» Задание A:
Какие должности занимает Михаил Губергриц в агентстве Линии, согласно отрывку интервью?
» Задание B:
Повторите без изменений часть отрывка интервью, которая начинается со слов «Для начала хочется» и заканчивается словами «оживления, появления новых?».

» Фрагмент источника:
......

15:09 «Если вы хотите делать магазины, встаньте из-за стола и идите туда, где ваша аудитория».
18:59 «Впаривание» против «разговора на кухне» — чем российский ретейл отличается от зарубежного.
25:55 Как выстраивать творческие коллаборации.
29:40 Как дизайнеру «стать продуктом».
36:17 «Можно быть классным дизайнером, не участвуя в фестивальной гонке»
42:17 Большая ошибка — ждать, что твои сотрудники будут думать, как ты.
47:34 Главный критерий для творческого человека – любопытство.
1:04:31 Исторически на смену минимализму приходят излишества.
1:08:42 ДЕРЖИМСЯ. Как дизайнеру бороться с выгоранием, когда нельзя взять творческий отпуск.
1:12:04«Надо думать не о том, сколько ты тратишь, а о том, сколько человек тебе может принести денег».

Текстовая версия выпуска

Георгиевская: Это программа Adindex TV «Изнанка инсайта». Новые истории. Сегодня у нас в гостях Михаил Губергриц. Это генеральный и творческий директор агентства Линии. Михаил расскажет нам о том, что сейчас происходит на рынке брендинга и, в частности, в сегменте ретейла, который становится особенно модным и популярным, как управлять творческим коллективом, как бороться с выгоранием внутри команды и что делать, если ты выгораешь сам, и как совмещать в себе две такие личности, как генеральный директор и творческий директор агентства.

Для начала хочется у тебя спросить про то, что сейчас в принципе происходит с дизайном. Поскольку времена у нас интересные, вопрос у меня будет про последние три года. Сейчас модно говорить об авангардистах, потому что они тоже под прессингом эмоциональным, экономическим начинали делать новое движение. Есть ли у нас признаки оживления, появления новых?

Губергриц: Интересный вопрос. Про авангардистов ты, конечно, лихо зашла. Ты знаешь, мне кажется, любое авангардное течение происходит, когда наскучила какая-то старая история, да. То есть авангардисты пришли после того, как очень долго был доминирующий стиль, который определенному количеству людей надоел, и они захотели локальной революции. Так происходит всегда: на смену классике приходит авангард, авангард становится мейнстримом, тоже надоедает кому-то и появляется новый авангард. В брендинге, мне кажется, сейчас другое время. Мы только-только набили шишки, научились работать, еще не появился доминирующий стиль, доминирующее агентство и доминирующий подход, чтобы возникала революция. Вообще если поглубже копнуть, брендинг в России, в СССР, в России примерно с 2003 года только появился. То есть, по сути, 20 лет в этом году.

......

» Сохранённые данные:
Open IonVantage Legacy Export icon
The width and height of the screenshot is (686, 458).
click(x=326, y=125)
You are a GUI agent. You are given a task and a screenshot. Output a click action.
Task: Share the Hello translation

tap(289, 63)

......

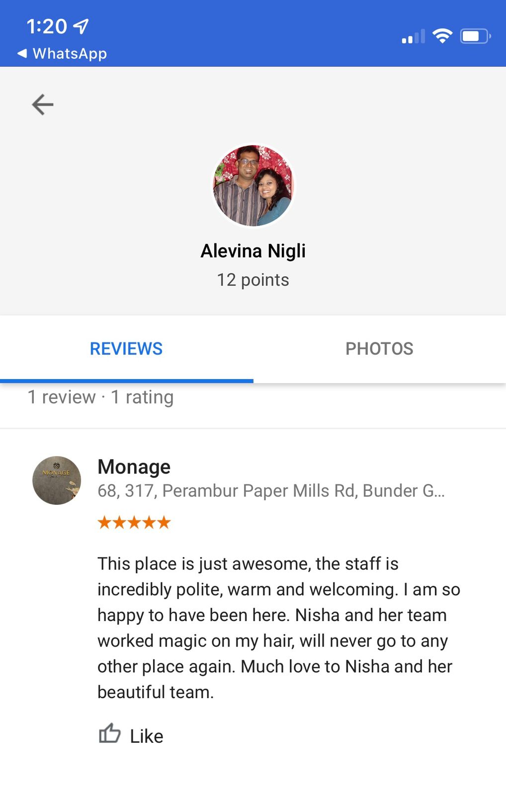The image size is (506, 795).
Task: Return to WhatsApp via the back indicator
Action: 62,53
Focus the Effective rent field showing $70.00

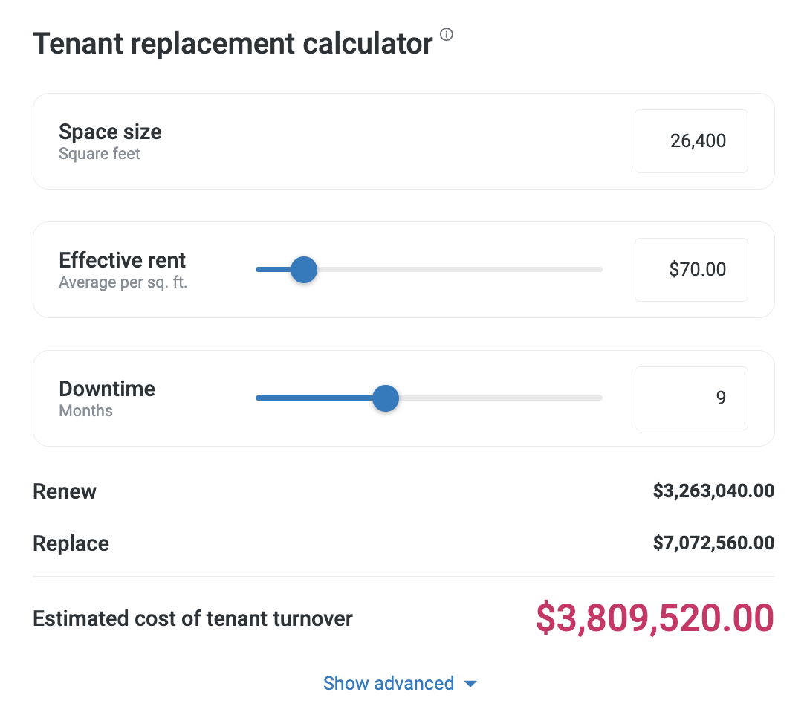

......

» Решение задания A:
Он генеральный и творческий директор агентства Линии.

» Решение задания B:
Для начала хочется у тебя спросить про то, что сейчас в принципе происходит с дизайном. Поскольку времена у нас интересные, вопрос у меня будет про последние три года. Сейчас модно говорить об авангардистах, потому что они тоже под прессингом эмоциональным, экономическим начинали делать новое движение. Есть ли у нас признаки оживления, появления новых?